Jonathan Hoffman
Jonathan Hoffman

No moral lessons from someone who said Kaddish for Gaza

Young London Jews say Kaddish for Gaza in Parliament Square. Credit: Israel Advocacy Movement video on Youtube.
Young London Jews say Kaddish for Gaza in Parliament Square. Credit: Israel Advocacy Movement video on Youtube.

On 24 May Anna Roiser implored us to sign a petition to halt the eviction of a family from a house in the East Jerusalem neighbourhood of Silwan. She asks the JNF ‘to live up to its Torah obligation’ and writes ‘As we head into Shavuot, may we do so working to uphold Torah values in Jerusalem.’ A golden arc of porridge hit the floor when I read that. For Ms Roiser was one of the people who just over two years ago (16 May 2018) recited the Kaddish prayer for Gaza. I for one will take no moral lessons from her.

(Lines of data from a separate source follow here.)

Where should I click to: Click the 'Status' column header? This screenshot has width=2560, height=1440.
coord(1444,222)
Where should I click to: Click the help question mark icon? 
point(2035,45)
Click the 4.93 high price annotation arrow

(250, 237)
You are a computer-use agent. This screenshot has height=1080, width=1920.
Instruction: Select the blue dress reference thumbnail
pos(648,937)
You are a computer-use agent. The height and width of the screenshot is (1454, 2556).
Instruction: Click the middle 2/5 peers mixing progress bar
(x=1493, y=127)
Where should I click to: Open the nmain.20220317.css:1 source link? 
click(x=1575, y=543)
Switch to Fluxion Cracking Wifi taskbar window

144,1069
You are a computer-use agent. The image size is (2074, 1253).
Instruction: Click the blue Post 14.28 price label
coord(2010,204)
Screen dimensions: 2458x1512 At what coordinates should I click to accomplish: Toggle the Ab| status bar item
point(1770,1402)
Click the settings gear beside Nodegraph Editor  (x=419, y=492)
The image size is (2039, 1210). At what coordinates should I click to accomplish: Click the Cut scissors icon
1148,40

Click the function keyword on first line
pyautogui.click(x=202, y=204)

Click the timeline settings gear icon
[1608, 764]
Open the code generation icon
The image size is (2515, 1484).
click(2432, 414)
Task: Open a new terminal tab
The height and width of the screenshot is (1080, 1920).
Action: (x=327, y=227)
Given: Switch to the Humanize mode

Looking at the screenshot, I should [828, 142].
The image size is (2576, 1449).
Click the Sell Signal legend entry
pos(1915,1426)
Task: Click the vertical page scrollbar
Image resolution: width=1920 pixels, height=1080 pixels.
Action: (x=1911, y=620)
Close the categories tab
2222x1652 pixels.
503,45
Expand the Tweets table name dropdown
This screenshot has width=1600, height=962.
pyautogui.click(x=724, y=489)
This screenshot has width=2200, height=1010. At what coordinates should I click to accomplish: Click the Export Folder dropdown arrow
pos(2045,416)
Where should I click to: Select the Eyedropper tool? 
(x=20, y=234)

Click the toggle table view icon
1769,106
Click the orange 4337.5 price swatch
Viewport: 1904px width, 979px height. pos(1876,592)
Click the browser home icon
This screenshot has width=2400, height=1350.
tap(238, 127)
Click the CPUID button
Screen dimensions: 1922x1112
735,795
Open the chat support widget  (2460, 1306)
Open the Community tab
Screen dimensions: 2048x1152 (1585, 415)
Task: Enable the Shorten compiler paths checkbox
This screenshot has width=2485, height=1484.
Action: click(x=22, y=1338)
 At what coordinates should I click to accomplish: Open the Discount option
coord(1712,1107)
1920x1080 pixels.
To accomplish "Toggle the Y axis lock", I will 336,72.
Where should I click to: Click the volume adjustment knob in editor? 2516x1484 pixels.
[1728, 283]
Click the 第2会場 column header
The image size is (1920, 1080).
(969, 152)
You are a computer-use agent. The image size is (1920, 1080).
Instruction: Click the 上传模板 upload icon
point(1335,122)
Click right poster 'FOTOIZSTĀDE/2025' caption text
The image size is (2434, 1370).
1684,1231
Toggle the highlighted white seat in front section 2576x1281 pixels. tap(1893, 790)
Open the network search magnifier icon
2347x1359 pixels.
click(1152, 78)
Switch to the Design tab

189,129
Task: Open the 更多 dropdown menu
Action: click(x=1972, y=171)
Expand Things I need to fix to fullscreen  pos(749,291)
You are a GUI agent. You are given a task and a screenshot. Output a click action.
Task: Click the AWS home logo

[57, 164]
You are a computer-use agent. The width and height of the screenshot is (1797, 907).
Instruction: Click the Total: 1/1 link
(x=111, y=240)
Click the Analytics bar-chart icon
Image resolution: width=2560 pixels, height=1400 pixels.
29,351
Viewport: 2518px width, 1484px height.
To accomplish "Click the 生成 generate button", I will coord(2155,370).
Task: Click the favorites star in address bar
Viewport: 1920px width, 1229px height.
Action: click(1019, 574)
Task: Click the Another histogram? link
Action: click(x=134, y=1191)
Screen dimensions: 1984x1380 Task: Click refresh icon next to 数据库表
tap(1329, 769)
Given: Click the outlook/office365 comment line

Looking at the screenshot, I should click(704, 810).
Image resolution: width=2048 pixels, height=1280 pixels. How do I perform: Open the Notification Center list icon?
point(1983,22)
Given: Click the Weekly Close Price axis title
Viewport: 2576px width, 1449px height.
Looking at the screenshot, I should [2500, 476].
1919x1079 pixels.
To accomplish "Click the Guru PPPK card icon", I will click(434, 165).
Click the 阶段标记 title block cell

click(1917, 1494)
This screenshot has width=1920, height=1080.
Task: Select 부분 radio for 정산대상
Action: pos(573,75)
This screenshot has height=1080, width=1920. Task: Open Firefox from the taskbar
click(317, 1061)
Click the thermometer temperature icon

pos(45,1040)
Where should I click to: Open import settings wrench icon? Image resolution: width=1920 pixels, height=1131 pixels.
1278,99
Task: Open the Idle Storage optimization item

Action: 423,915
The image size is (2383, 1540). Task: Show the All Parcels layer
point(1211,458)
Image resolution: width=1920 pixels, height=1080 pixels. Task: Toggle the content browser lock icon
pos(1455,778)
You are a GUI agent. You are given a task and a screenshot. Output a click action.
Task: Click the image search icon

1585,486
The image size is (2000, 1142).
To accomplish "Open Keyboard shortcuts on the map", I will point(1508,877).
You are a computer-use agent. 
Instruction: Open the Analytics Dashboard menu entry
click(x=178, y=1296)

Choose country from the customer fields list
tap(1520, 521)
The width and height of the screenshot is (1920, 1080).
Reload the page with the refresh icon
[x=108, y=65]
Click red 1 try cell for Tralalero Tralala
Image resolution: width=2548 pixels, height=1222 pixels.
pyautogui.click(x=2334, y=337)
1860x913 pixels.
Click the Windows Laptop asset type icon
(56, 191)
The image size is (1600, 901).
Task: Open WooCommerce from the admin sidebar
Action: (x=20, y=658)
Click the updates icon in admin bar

If the Israeli Court rules that the eviction is valid why is that not sufficient for Ms Roiser? I haven’t heard her objecting to the Court’s indictment of PM Netanyahu.  The Israeli judiciary is independent and often rules in favour of Palestinian claimants.

As regards the Absentee Property Law, most countries have something similar. In the UK we have the principle of bona vacantia, whereby if someone dies with no will and no blood relatives, their property reverts to the State.

As set out here, the owner of the property which Ms Roiser discusses – Musa Sumarin – died in 1983. His heirs lived in countries sworn to the destruction of Israel. By the Absentee Property Law the house was transferred to the State. In the 1990s the State gave the house to the JNF subsidiary Himnuta Ltd. In exchange land was provided in the Wadi Ara area. Upon this land was built an Arab village (a point Ms Roiser strangely omits).

A distant nephew (Muhammed) illegally took over the home after the death of the owner. He forged a document which claimed that Musa Sumarin had sold the property to his father The judge believed the document was bona fide and ruled in Muhammed’s favour. 

Later, using the same forged documents, Muhammed also tried to seize property next to the house he had won in court. 

The case was reopened and during the investigation it was revealed both by witnesses who came forward and by the Police Criminal Forgery Unit that the documents presented by Muhammed were fraudulent. In light of this information, Muhammed lost his case and counter-charges were filed against him which re-opened the original case. He lost the original property (because of using forged documents) and was fined 500,000 NIS. He has since refused to vacate the property.

The JNF’s subsidiary Himnuta has offered compensation to the Sumarin squatters even though this was not required by the Court.  And the Sumarin family reportedly owns a two-storey building nearby, which the family has rented out.

More facts omitted by Ms Roiser. 

Israel has an independent judiciary. Those who attack its decisions notably fail to mention genuine and egregious human rights violations in China, North Korea, Iran, Russia, Bangladesh or Pakistan. 

There’s a name for that.

About the Author
Jonathan Hoffman is a blogger who has written for United With Israel, CiFWatch (now UK Media Watch), Harrys Place and Z-Word.